**СПИСОК ЗАДАНИЙ:**
1. Кому, согласно тексту о де Бальмене, русский дипломат сделал предложение на острове Святой Елены?
2. Как звучит на английском языке предложение из текста о де Бальмене: «Выбирать на Святой Елене было не из кого, и он сделал предложение шестнадцатилетней падчерице английского губернатора Сюзанне Джонсон»?
3. Перепишите из текста о де Бальмене отрывок от «Кстати, что касается» до «женой, не известно.» включительно.

**ФРАГМЕНТ ТЕКСТА:**

===

Данный совет вряд ли, однако, пригодился бы для Александра Антоновича де Бальмена, русского комиссара шотландского происхождения, назначенного Александром I в состав международного комиссариата на остров Святой Елены для охраны сосланного туда Наполеона. В данном случае граф Нессельроде проявил примерную бдительность и щепетильность и запретил де Бальмену брать с собой на остров французскую любовницу — нельзя было позорить честь русской дипломатии перед высокопоставленным узником. Париж или Лондон — это другое дело, там всё можно, но на Святой Елене — ни-ни!
Скоро общество единственного на острове русского — лакея Тишки — и коллег-союзников австрийского барона Штюрмера, французского маркиза де Моншеню и английского губернатора Лоу российскому дипломату, мягко говоря, наскучило, и он решил… жениться. Выбирать на Святой Елене было не из кого, и он сделал предложение шестнадцатилетней падчерице английского губернатора Сюзанне Джонсон.
Кстати, что касается общения дипломатов со своими слугами: из-за отсутствия общества де Бальмену, настоящему денди, волей-неволей пришлось довольствоваться беседами с Тишкой, и между ними установились своеобразные панибратские отношения. Дополним исторический роман М. Алданова справкой: полковник де Бальмен, согласно формулярному списку МИД, направлялся на остров Святой Елены дважды: первая его командировка длилась с сентября 1813 года по ноябрь 1819 года, а потом он был отозван обратно в Петербург, чтобы два года спустя снова поехать на злосчастный остров. На 1828 год — год увольнения из Министерства иностранных дел — в его семейном положении указано «вдов». Что случилось с его молодой английской женой, не известно.

===

**ПРЕДСТАВЛЕННЫЕ ЗАПИСИ:**
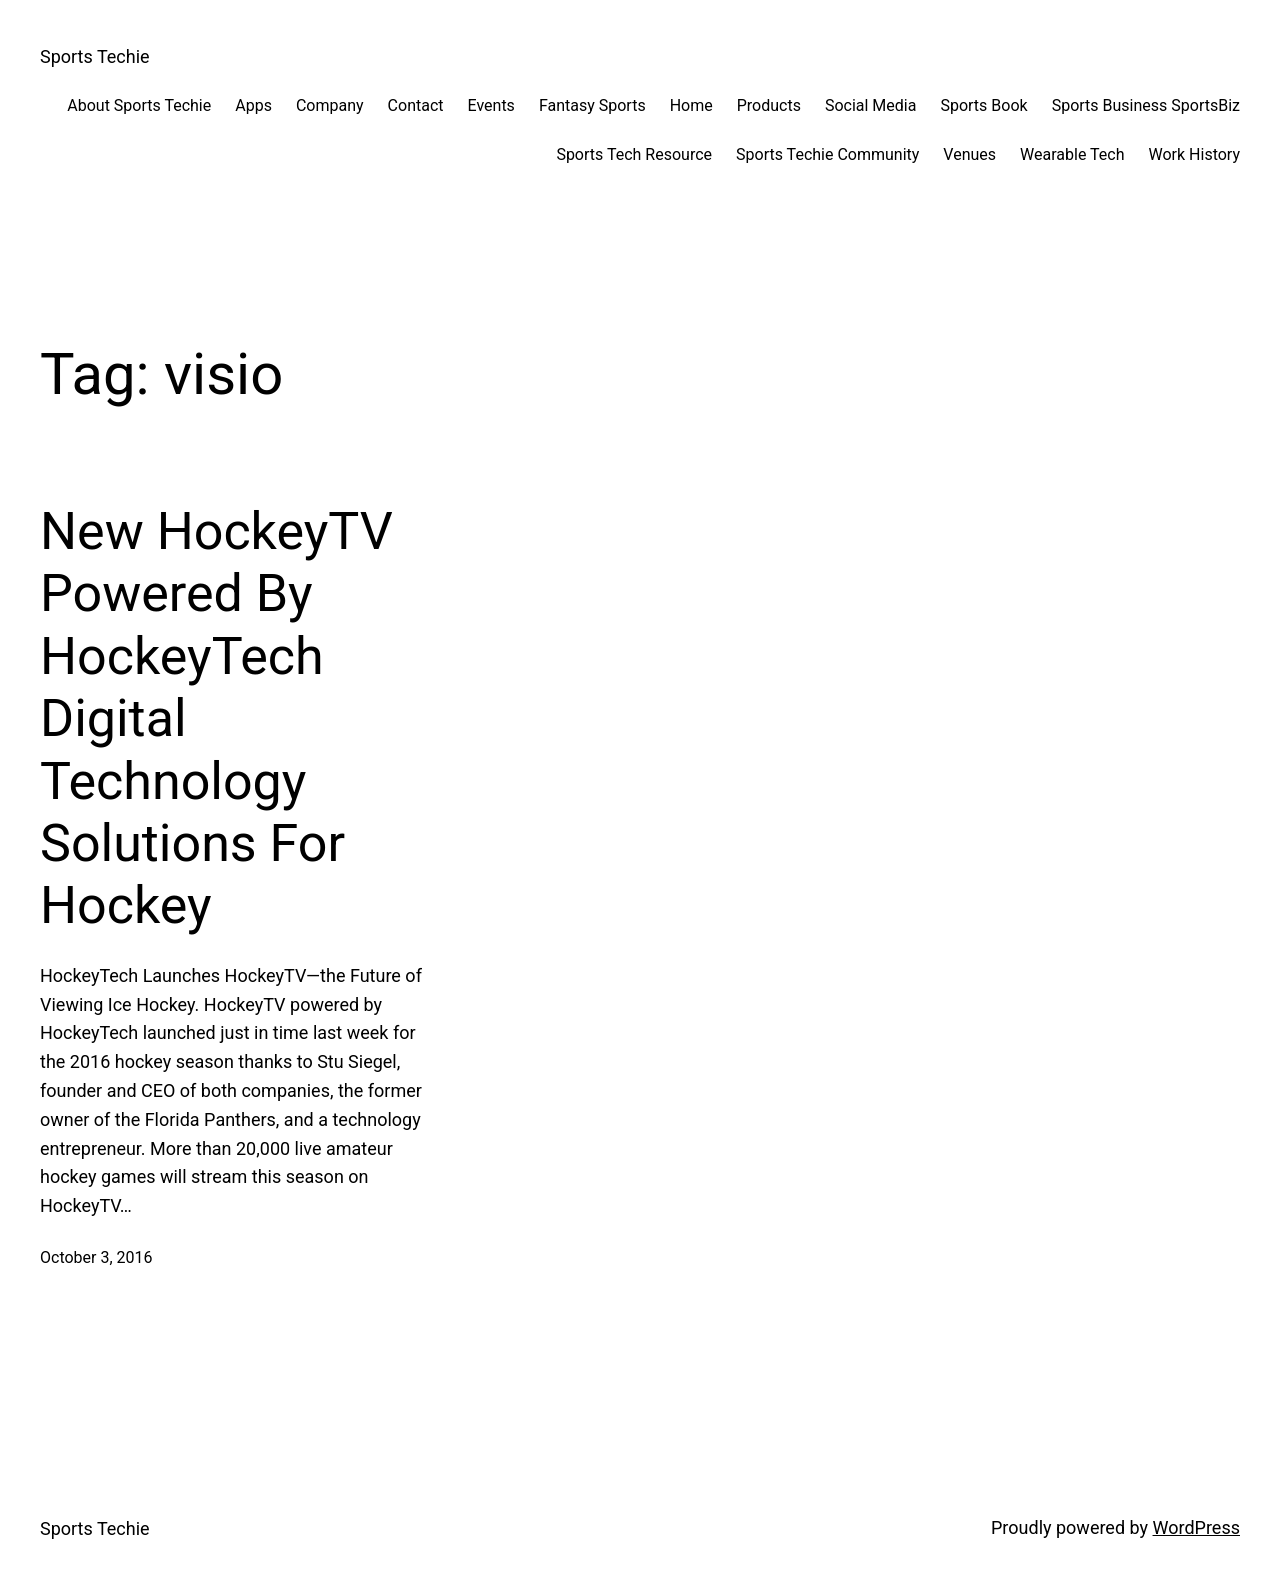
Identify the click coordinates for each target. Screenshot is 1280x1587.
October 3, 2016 (96, 1257)
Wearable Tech (1072, 154)
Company (330, 105)
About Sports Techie (139, 105)
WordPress (1196, 1527)
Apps (253, 105)
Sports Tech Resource (634, 154)
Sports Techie (95, 56)
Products (769, 105)
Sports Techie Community (827, 154)
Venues (969, 154)
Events (491, 105)
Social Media (871, 105)
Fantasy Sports (592, 105)
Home (691, 105)
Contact (416, 105)
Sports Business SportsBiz (1146, 105)
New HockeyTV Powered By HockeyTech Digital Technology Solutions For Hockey (216, 718)
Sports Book (983, 105)
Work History (1194, 154)
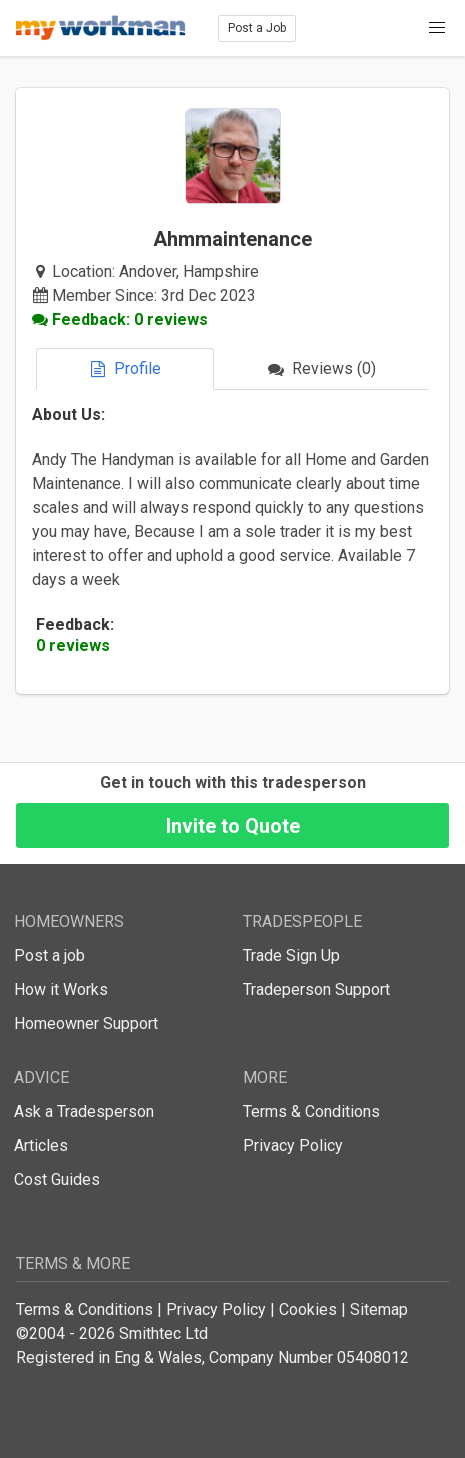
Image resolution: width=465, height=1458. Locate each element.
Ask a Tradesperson (84, 1111)
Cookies (308, 1309)
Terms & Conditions (311, 1111)
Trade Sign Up (291, 955)
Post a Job (257, 28)
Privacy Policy (293, 1145)
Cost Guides (57, 1179)
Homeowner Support (86, 1023)
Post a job (49, 955)
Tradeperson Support (316, 989)
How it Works (61, 989)
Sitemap (379, 1309)
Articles (41, 1145)
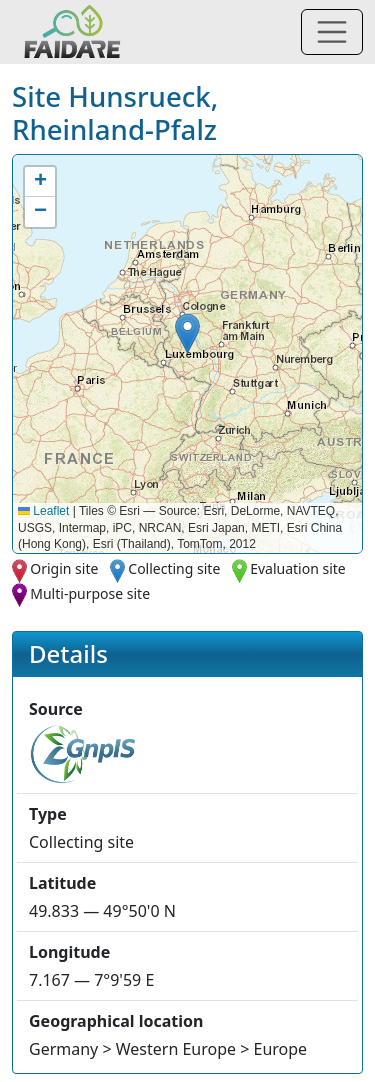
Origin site (64, 568)
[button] (187, 333)
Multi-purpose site (90, 593)
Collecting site (174, 568)
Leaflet (43, 511)
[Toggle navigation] (332, 32)
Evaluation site (298, 568)
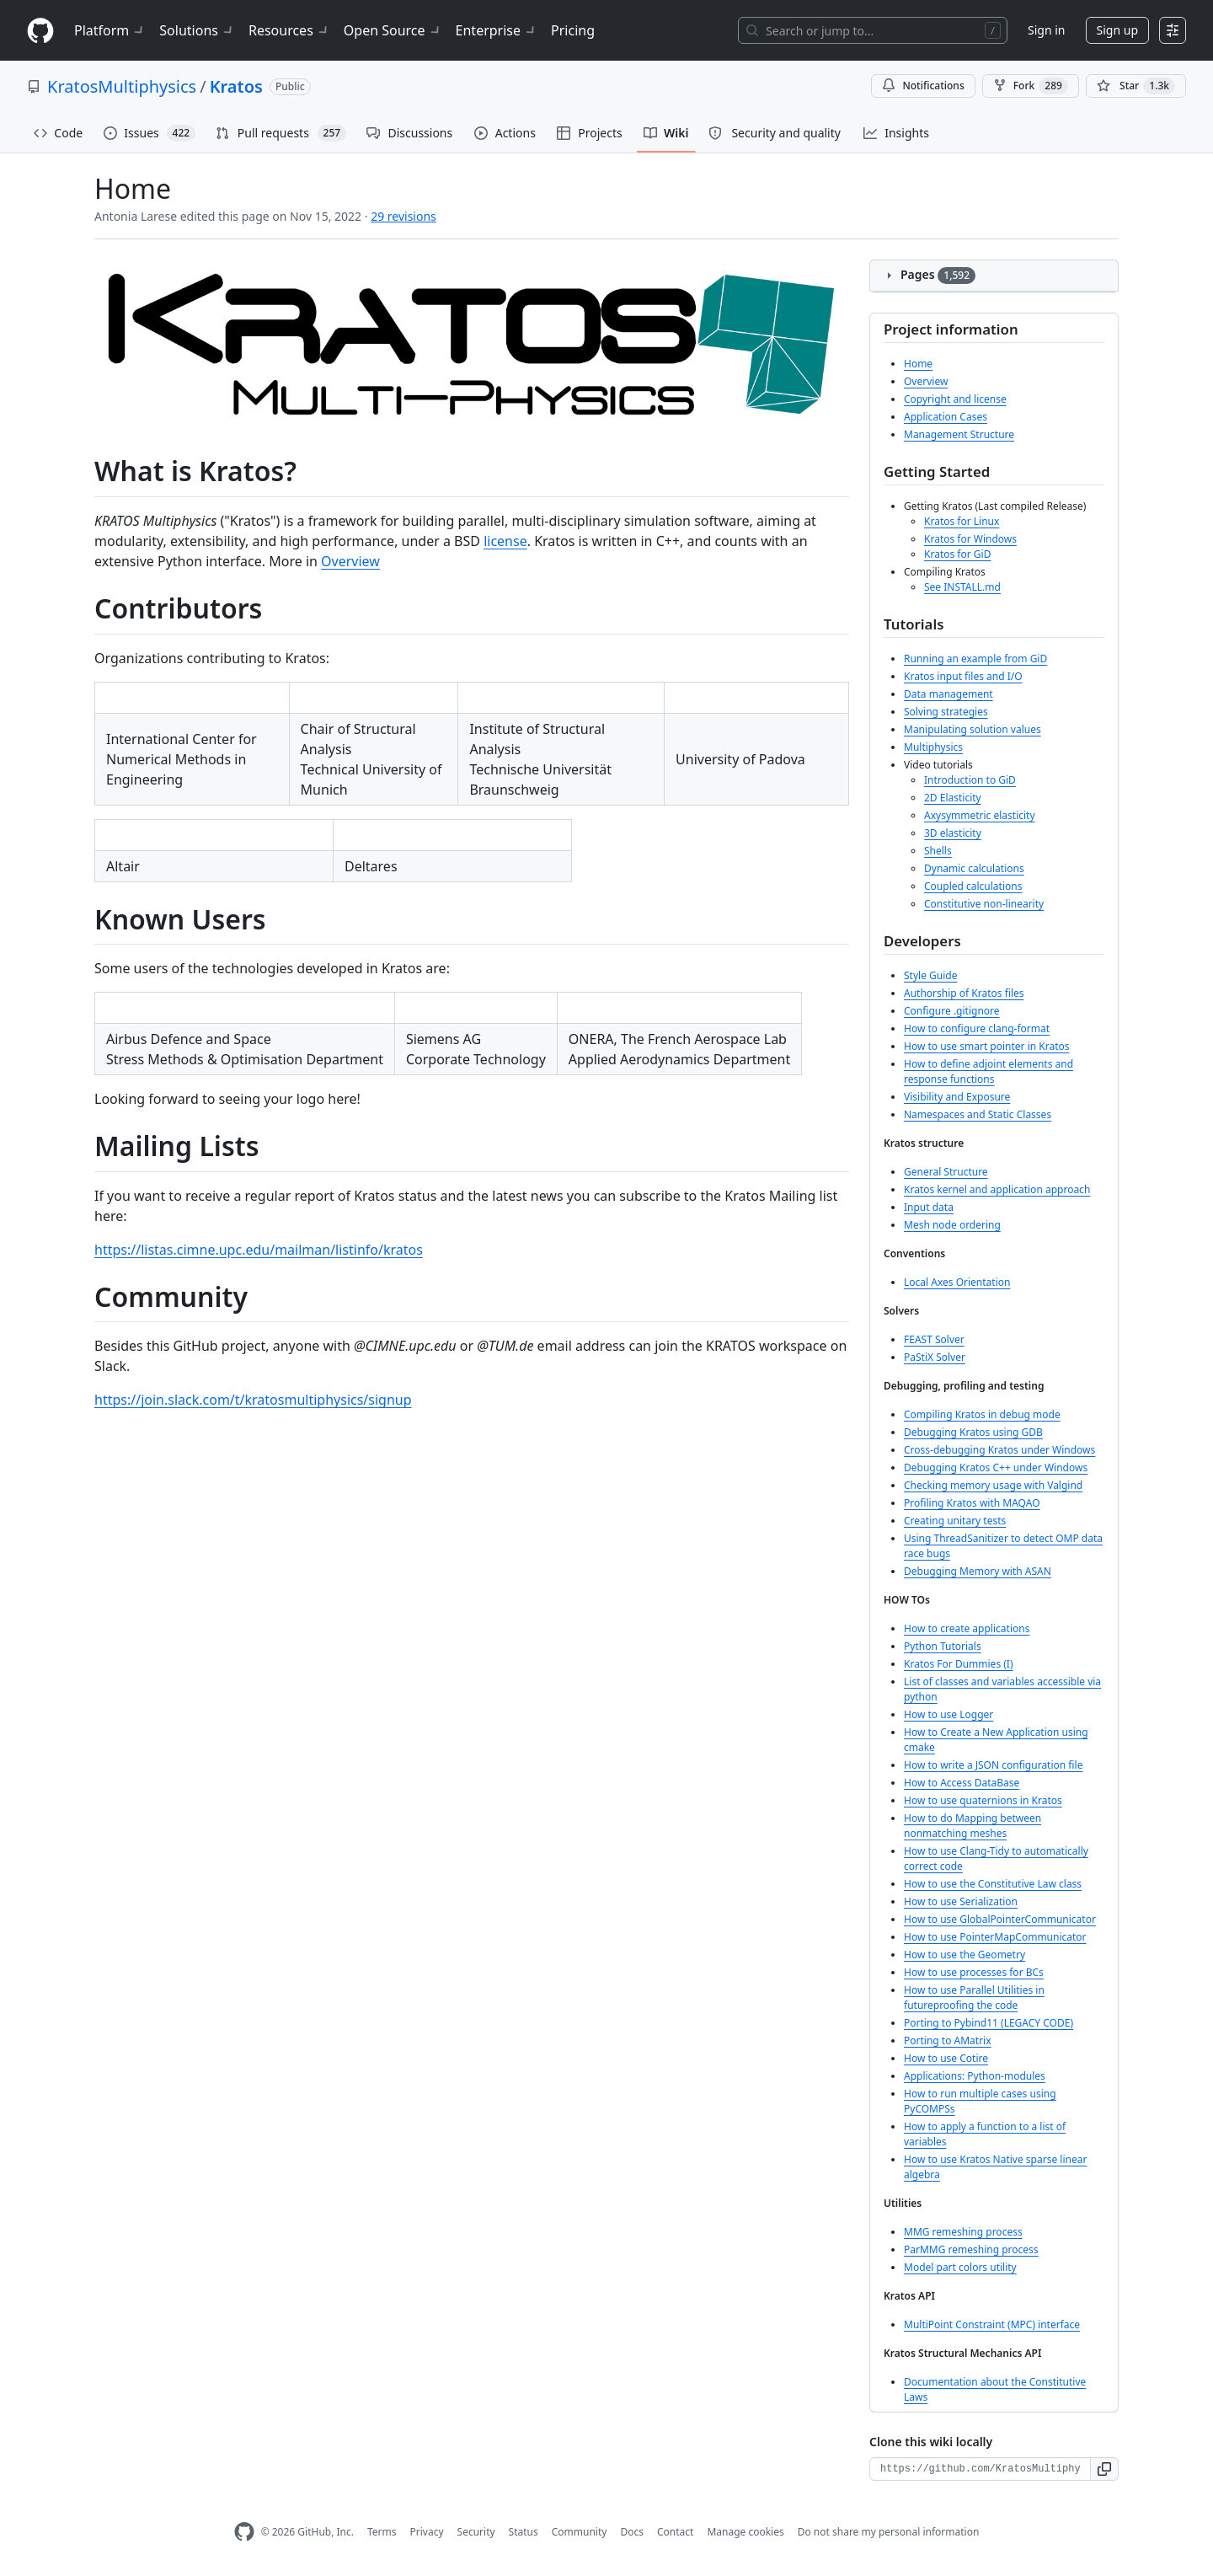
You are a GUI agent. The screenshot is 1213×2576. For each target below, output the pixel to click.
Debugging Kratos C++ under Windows (995, 1467)
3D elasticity (952, 833)
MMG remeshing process (963, 2232)
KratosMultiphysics (121, 86)
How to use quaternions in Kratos (983, 1800)
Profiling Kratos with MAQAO (972, 1503)
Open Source (393, 30)
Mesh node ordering (952, 1225)
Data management (948, 694)
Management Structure (959, 434)
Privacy (427, 2532)
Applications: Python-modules (974, 2076)
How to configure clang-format (977, 1028)
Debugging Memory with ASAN (977, 1571)
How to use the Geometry (964, 1954)
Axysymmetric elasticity (979, 815)
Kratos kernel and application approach (997, 1189)
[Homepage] (40, 31)
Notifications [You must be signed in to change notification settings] (923, 85)
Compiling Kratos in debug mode (982, 1414)
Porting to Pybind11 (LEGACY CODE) (988, 2023)
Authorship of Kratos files (964, 993)
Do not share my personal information (889, 2532)
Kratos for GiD (957, 554)
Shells (938, 850)
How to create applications (966, 1628)
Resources (289, 30)
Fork (1030, 86)
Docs (632, 2532)
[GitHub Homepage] (244, 2531)
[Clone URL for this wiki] (980, 2469)
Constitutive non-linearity (984, 904)
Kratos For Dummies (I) (958, 1664)
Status (523, 2532)
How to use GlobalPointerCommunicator (1000, 1919)
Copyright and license (955, 399)
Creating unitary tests (955, 1520)
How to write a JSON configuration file (993, 1765)
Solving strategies (946, 711)
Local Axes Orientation (957, 1282)
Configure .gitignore (952, 1011)
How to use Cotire (946, 2058)
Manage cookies (745, 2532)
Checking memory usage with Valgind (993, 1485)
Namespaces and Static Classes (977, 1114)
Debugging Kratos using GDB (973, 1432)
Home (918, 363)
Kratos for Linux (961, 521)
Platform (110, 30)
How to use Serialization (961, 1901)
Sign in (1046, 30)
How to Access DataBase (961, 1782)
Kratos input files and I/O (963, 676)
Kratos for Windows (970, 539)
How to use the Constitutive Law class (993, 1884)
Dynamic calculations (974, 868)
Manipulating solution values (972, 729)
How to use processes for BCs (974, 1972)
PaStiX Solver (934, 1357)
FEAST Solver (934, 1339)
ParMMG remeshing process (971, 2249)
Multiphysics (933, 747)
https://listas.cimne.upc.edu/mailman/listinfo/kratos (258, 1249)
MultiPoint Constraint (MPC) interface (992, 2324)
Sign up (1117, 30)
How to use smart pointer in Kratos (987, 1046)
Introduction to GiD (970, 780)
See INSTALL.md (962, 587)
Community (579, 2532)
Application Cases (945, 417)
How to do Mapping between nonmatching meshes (972, 1825)
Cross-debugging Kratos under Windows (999, 1450)
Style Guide (930, 975)
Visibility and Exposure (957, 1097)
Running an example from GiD (975, 658)
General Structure (946, 1172)
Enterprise (496, 30)
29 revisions (403, 216)
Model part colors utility (960, 2267)
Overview (350, 561)
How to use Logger (948, 1714)
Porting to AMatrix (947, 2040)
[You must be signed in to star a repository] (1136, 86)
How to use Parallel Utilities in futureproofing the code (974, 1997)
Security (476, 2532)
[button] (1105, 2469)
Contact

===

**ИТОГОВЫЕ ОТВЕТЫ:**
1. Шестнадцатилетней падчерице английского губернатора Сюзанне Джонсон.

2. There was no one to choose from on Saint Helena, and he proposed to the sixteen-year-old stepdaughter of the English governor, Susanna Johnson.

3.
Кстати, что касается общения дипломатов со своими слугами: из-за отсутствия общества де Бальмену, настоящему денди, волей-неволей пришлось довольствоваться беседами с Тишкой, и между ними установились своеобразные панибратские отношения. Дополним исторический роман М. Алданова справкой: полковник де Бальмен, согласно формулярному списку МИД, направлялся на остров Святой Елены дважды: первая его командировка длилась с сентября 1813 года по ноябрь 1819 года, а потом он был отозван обратно в Петербург, чтобы два года спустя снова поехать на злосчастный остров. На 1828 год — год увольнения из Министерства иностранных дел — в его семейном положении указано «вдов». Что случилось с его молодой английской женой, не известно.